Would you copy out, exactly as written, each line from the one containing "Viewport: 1565px width, 784px" to the end of the records below?
START Data shown
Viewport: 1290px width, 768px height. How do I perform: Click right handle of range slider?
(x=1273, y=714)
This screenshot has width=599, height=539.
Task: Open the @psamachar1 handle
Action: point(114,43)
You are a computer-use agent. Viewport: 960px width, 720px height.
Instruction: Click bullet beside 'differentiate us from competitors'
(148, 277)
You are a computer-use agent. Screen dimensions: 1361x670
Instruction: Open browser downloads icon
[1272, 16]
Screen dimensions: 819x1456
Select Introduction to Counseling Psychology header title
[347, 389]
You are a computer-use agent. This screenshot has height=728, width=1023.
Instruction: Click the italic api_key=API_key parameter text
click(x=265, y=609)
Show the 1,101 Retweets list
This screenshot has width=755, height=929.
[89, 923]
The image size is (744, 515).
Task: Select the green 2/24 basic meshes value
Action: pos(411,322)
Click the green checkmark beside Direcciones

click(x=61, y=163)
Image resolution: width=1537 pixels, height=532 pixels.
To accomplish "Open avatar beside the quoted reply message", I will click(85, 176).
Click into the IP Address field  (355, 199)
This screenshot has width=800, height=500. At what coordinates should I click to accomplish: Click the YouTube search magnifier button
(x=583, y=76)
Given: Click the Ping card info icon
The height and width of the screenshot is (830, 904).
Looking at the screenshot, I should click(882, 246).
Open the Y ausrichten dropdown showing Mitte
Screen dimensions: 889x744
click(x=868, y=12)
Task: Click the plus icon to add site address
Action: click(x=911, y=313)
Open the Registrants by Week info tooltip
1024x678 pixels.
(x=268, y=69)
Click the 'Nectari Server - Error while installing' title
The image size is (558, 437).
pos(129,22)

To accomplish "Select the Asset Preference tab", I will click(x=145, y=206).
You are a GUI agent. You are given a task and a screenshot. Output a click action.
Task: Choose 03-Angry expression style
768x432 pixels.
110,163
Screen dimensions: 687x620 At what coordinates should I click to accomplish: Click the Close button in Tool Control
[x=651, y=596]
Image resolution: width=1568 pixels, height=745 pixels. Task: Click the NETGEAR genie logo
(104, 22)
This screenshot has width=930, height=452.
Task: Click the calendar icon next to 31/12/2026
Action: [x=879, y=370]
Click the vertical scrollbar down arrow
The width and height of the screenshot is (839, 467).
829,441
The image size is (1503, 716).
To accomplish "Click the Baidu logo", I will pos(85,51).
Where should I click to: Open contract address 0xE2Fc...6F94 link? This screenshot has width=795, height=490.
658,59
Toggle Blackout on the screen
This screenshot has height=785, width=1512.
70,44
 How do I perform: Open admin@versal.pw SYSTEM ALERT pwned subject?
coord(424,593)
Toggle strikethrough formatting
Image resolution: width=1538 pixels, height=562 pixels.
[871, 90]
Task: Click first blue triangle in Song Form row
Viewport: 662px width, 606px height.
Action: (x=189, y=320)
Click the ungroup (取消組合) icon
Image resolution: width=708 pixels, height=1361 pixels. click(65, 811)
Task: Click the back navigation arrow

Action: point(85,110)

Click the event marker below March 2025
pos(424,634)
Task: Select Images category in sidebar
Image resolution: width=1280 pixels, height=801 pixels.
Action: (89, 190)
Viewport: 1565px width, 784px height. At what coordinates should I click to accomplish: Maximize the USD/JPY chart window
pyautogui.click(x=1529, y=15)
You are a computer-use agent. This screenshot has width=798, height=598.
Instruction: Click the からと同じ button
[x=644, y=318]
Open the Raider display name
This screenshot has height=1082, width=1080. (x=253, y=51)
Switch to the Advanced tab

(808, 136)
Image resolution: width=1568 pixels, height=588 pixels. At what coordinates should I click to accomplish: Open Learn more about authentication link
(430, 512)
END Data shown
Response.
Viewport: 1565px width, 784px height. At what coordinates should I click to accomplish: Maximize the USD/JPY chart window
pyautogui.click(x=1529, y=15)
You are a computer-use agent. This screenshot has width=798, height=598.
Instruction: Click the からと同じ button
[x=644, y=318]
Open the Raider display name
This screenshot has height=1082, width=1080. (x=253, y=51)
Switch to the Advanced tab

(808, 136)
Image resolution: width=1568 pixels, height=588 pixels. At what coordinates should I click to accomplish: Open Learn more about authentication link
(430, 512)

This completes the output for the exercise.